-------- Texte présenté

Depuis ces dix dernières années, le mot « Smart City » a fait son entrée dans notre vocabulaire quotidien. Récemment, un nouveau projet de Smart City, à Roches Noires, a rouvert le débat sur l’utilité de tels développements fonciers sur une île comme la nôtre. En 2015, de nombreux collectifs citoyens, dont Lalit, avaient élevé la voix pour dire « stop ! » à la « smartification » des villes. Aujourd’hui, deux ans après la pandémie, de telles interrogations sont d’autant plus pertinentes. Nous revenons cette semaine sur les grands projets de Smart Cities à Maurice et sur la nouvelle définition que les conglomérats locaux leur donnent, favorisant, semble-t-il, un développement durable vert. Après tout, s’il y a bien une leçon à tirer de la pandémie, c’est que le monde a besoin de nouveaux poumons.
Week-End était durant la semaine à Beau Champ pour découvrir les contours de la nouvelle Smart City d’Anahita, en gestation depuis près de trois ans. Et grande fut notre surprise… en découvrant non pas un Ébène bis, mais un village — de luxe, certes — intégré à la région de l’est. Ainsi, des 118 hectares que compte exploiter Anahita pour construire ce village annexé au village de Beau Champ, quelques dizaines d’hectares seront consacrés à des espaces verts de détente et publics, qui plus est ! Par ailleurs, au lieu de tout déraciner, une pépinière a été mise en place, pour au contraire, reboiser le site, avec des plants endémiques, mais aussi des fruits d’antan, comme le carambole et le cœur de bœuf, entre autres. Un point positif.

----------------
-------- Données fournies

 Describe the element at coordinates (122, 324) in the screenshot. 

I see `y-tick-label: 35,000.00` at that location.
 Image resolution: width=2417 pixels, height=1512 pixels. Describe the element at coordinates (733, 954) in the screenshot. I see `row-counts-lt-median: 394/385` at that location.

----------------

**Consignes à suivre:**
- A) Modifiez le texte sur les Smart Cities à Maurice en le reprenant depuis les mots « Week-End était durant » jusqu'aux mots « Un point positif. » inclus, et remplacez « pépinière » par « serre ».
- B) Rédigez la suite du texte sur les Smart Cities à Maurice à partir de l'endroit où il s'arrête.
Le matériel n'a aucune incidence sur le travail demandé.

**Réponses par point:**
- A)
Week-End était durant la semaine à Beau Champ pour découvrir les contours de la nouvelle Smart City d’Anahita, en gestation depuis près de trois ans. Et grande fut notre surprise… en découvrant non pas un Ébène bis, mais un village — de luxe, certes — intégré à la région de l’est. Ainsi, des 118 hectares que compte exploiter Anahita pour construire ce village annexé au village de Beau Champ, quelques dizaines d’hectares seront consacrés à des espaces verts de détente et publics, qui plus est ! Par ailleurs, au lieu de tout déraciner, une serre a été mise en place, pour au contraire, reboiser le site, avec des plants endémiques, mais aussi des fruits d’antan, comme le carambole et le cœur de bœuf, entre autres. Un point positif.

- B)
En effet, selon un rapport des Nations Unies, d’ici 2050, les deux tiers de la population mondiale migreront dans les zones urbaines. Ce qui pourrait expliquer la tendance mondiale de vouloir repenser les villes de manière intelligente et, en contrepartie, de tenter de revaloriser les zones rurales, les rendant plus attrayantes pour les potentiels investisseurs. Nous pensons, parmi, les professionnels en quête de quiétude et les touristes seniors. La silver tourism, étant, en passant, un marché en pleine expansion. Bref, un peu comme ce que propose Beau Champ, pour n’en citer qu’un parmi tant d’autres. Par ailleurs, le Smart City Scheme indique noir sur blanc que « the Smart Cities, revolving around the work, live and play concept, are large-scale mixed-use developments in cosmopolitan conurbations with smart technology and pioneering innovation at their core. » Le « mixed-use » et le développement vert sont les deux éléments qui deviennent ainsi de plus en plus centraux pour les développements futurs.
Parc naturel à Roches Noires
C’est d’ailleurs un peu dans cette direction que compte aller le Collectif mauricien pour Roches Noires. Il y a deux semaines, le collectif composé pour l’heure des Groupes Eclosia, IBL, Currimjee, Scott et d’autres communiquait son souhait de créer un parc naturel pour préserver ce site écologique fragile tout en favorisant la mise sur pied de « projets d’économie verte et bleue ». Et ce, afin de développer la région. Une proposition qui semble avoir fait écho auprès des habitants et des collectifs citoyens engagés dans la protection de l’environnement, qui ont pour la grande majorité affiché une satisfaction. Évidemment, rien n’est encore joué et la balle est encore dans le camp des autorités, qui devront trancher soit en faveur d’un projet foncier en béton, soit un parc naturel « pérenne et ouvert » à tous.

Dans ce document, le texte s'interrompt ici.